28 July 2009

BNP leader extends sick pledge to capsize refugee boats

When I came face to face with BNP leader Nick Griffin on his first day at the European Parliament in Strasbourg I thought he might find urgent business elsewhere in the building.

After all, this was a rare occasion when he didn't have burly minders at his side to intimidate interviewers who dare ask awkward questions. And he would have been only too well aware of the Mirror's anti-BNP Hope not Hate campaign in the run-up to the European elections. But, in fairness to Griffin, he was only too happy to air his views on, for example, global warming ("a man-made myth").

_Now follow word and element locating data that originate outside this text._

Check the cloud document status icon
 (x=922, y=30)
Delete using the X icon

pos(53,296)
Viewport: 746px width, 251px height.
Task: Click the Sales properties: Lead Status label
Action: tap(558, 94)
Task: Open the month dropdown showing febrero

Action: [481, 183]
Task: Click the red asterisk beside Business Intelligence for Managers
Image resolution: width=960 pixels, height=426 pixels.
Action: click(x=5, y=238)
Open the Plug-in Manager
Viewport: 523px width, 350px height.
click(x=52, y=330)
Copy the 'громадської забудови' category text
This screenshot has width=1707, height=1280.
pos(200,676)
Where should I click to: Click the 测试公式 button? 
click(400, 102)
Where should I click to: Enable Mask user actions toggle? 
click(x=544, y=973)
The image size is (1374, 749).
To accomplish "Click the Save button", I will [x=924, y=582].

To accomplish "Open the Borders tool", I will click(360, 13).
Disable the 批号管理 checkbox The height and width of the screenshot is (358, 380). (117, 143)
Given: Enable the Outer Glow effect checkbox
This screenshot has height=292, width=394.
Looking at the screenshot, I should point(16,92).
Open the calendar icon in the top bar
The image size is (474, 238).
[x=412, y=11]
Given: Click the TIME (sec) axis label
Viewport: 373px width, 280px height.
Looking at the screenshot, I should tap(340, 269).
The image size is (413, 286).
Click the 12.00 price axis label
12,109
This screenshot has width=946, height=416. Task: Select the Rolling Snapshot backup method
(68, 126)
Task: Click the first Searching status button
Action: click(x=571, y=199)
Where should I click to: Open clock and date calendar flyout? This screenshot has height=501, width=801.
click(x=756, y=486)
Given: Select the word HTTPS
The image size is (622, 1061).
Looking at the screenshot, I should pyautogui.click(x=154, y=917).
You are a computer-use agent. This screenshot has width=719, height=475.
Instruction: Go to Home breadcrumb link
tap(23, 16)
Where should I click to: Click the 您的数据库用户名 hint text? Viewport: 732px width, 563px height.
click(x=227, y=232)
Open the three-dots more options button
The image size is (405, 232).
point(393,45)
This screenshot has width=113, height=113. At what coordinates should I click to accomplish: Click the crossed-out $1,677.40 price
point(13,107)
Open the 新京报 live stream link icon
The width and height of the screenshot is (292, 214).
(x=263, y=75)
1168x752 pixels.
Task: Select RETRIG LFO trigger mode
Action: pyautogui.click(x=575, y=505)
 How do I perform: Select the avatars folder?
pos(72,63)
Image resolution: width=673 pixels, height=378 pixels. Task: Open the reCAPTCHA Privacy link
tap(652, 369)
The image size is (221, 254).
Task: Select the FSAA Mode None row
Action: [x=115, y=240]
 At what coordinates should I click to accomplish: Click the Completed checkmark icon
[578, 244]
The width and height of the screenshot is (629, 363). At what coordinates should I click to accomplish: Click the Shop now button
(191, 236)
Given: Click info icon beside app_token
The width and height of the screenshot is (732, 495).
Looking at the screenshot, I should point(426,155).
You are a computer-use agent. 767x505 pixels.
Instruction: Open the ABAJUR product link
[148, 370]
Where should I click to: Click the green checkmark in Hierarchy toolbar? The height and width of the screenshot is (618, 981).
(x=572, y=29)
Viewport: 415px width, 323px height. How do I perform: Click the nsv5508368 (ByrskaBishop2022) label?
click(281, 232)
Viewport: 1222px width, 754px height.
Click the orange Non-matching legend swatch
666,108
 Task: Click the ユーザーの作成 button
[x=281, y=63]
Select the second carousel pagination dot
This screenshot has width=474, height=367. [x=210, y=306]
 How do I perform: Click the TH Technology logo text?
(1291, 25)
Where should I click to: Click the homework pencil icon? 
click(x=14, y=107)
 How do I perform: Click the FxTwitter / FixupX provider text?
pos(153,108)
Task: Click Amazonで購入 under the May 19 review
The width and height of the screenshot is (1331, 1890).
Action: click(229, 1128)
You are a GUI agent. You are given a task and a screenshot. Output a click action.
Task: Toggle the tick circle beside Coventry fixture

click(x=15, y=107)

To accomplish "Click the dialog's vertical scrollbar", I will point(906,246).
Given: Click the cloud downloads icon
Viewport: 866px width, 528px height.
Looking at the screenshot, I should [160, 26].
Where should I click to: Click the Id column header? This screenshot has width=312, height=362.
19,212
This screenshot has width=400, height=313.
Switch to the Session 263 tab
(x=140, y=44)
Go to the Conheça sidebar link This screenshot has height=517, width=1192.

I gave him an opportunity to back down on his comment that Europe should sink boats transporting illegal immigrants from the coast of North Africa.

"Do you regret making that statement?" I asked.

True to form Griffin replied that he only had one regret: that he did not extend his murderous scheme to vessels transporting refugees to those in the Adriatic and Atlantic. It was exactly the kind of nakedly racist response that makes it impossible to take seriously the BNP's claims to being proper politicial contenders.

I would bet that Griffin would not have considered Save The Children's recent report into the condition of youngsters trying to get from Libya into Italy. Had he done so he would notice that most of the children on the barely seaworthy boats being turned back from Europe have fled war in countries like Somalia and Eritrea.

As Fosca Nomis, spokesperson for Save the Children, said: "Many of the children on the boats from Libya had been forced to travel thousands of miles, often alone, to escape conflict and poverty in countries such as Somalia, Eritrea and Nigeria. In ten months we received over 2,000 children entitled to receive protection in Italy. They were often exhausted, hungry, severely dehydrated and terrified after the journey. Many children have recounted harrowing stories, of rape and of having to see dead family members thrown out of the boat.

"Many of the child migrants had been locked up in adult detention centres before boarding the boats for Italy, and we are afraid they may be returned there when they arrive in Libya. Conditions are notoriously bad. Human rights organisations have persistently reported allegations of torture and ill-treatment at the centres in a country which has not signed the Geneva Refugee Convention."

This is the kind of inconvenient truth that gets in the way of Griffin's deliberately controversial - but totally hollow - soundbites.